INSTRUCTIONS TO FOLLOW ::
Return, word for word, the stretch of the passage on pop-ups below from "Pop-ups — temporary" through "once have had.".

QUOTED PASSAGE ::
=====

Somebody get me a large mallet.
There’s an epidemic in this town that seems to have reached crisis proportions in recent weeks, and it cries out for a whack-a-mole-style response. This has turned into the Summer of the Pop-Up.
Pop-ups — temporary business or cultural enterprises that materialize in empty storefronts, vacant lots and such, flaunting their own ephemerality — are hardly new, but suddenly they are everywhere. So are the news releases announcing them, which is the first clue that this phenomenon has lost any guerrilla chic it might once have had.
Roberta’s, the revered Brooklyn restaurant, currently has a pop-up version of itself in the East Village, associated with the mobile BMW Guggenheim Lab on urban life. Nearby, the Alphabet City Dolly Film Festival was scheduled for this weekend, billing itself as “a pop-up pub crawl and movie marathon.” (If “pop-up” and “pub crawl” seem to you to be a contradiction in terms, you are not alone.) Someone put a temporary bowling alley in Grand Central Terminal the other day for a teenagers’ competition, and same-sex weddings were performed last month in pop-up chapels in Central Park.

=====

DATA BLOCK ::

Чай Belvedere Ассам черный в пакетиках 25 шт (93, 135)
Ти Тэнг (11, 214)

=====

TASK SOLUTION ::
Pop-ups — temporary business or cultural enterprises that materialize in empty storefronts, vacant lots and such, flaunting their own ephemerality — are hardly new, but suddenly they are everywhere. So are the news releases announcing them, which is the first clue that this phenomenon has lost any guerrilla chic it might once have had.